LeoH.09617 (Headspace) asked a question.
Using Okta Workflows To Create Custom Alerts and Notifications
Hello! I noticed that there's no built-in capability to enable custom admin alerts, such as a sending all Super Administrators an email when the Super Administrator role has been assigned to or taken away from a user. Although there are custom event hooks available for consumption by external services, I'm wondering if there is something Okta Workflows could be configured to handle. Is it possible to use Okta Workflows to send email alerts and notifications triggered by events from the System Log? If not, is this something that Okta might consider for its roadmap? Thanks!
@LeoH.09617 (Headspace) - Hi Leo. This functionality already exists in Workflows.
Couple of things to keep in mind. For "Real-Time" Workflows is essentially an "Endpoint" in your described scenario. This requires the vendor (In your example Okta) to have an event/web hook monitoring the specific event you are concerned for.

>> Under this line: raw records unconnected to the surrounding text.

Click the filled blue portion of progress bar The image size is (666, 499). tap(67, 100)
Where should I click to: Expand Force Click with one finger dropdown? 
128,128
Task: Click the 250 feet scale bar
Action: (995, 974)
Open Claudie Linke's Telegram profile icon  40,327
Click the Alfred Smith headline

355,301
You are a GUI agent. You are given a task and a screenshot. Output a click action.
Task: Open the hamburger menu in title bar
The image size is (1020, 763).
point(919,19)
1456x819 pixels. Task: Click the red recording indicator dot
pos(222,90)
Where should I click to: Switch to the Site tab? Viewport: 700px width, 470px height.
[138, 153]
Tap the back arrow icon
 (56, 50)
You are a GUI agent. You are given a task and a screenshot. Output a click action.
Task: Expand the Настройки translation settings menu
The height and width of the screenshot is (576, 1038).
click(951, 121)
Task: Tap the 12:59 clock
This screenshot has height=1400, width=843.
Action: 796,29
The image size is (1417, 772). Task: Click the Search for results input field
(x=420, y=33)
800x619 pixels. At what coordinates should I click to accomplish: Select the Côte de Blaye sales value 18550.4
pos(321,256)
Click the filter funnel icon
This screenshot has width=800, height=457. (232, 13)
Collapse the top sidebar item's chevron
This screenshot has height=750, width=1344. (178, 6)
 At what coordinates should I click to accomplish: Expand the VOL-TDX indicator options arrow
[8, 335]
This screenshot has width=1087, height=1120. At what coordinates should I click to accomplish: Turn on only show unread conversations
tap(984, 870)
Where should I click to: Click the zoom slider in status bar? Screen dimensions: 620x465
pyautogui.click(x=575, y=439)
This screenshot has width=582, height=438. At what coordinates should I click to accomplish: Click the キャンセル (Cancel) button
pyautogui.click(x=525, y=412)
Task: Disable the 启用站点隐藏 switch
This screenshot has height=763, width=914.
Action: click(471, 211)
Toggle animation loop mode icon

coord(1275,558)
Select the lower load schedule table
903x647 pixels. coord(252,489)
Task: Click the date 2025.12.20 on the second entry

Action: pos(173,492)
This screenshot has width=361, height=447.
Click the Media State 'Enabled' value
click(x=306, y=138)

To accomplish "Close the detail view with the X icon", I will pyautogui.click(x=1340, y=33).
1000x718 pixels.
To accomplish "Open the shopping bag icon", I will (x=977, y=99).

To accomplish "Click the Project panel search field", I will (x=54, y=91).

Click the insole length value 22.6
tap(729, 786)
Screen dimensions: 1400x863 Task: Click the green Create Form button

In Workflows this can be achieved by either utilizing built in "Event" vendor cards OR an API Endpoint card which allows a bit more flexibility. For Okta the list of eligible events can be found here: (filter to: event-hook-eligible)
https://developer.okta.com/docs/reference/api/event-types/#catalog
For non-eligible events you could query the Syslog between a period of time. This would need to be a scheduled flow which has a minimum cycle of 5 minutes. (Note, the required scope okta.logs.read is not granted by default. You would need to grant this in the Workflows Oauth app and re-authorize your connection).
Once the data you are looking to handle is received then it is just a matter of creating logic to put it into a format you want and then send out an alert via email/slack etc. This portion could be 1:1 when events are received OR could be a daily report where you store events to a table then have a scheduled flow that hourly/daily/weekly sent out.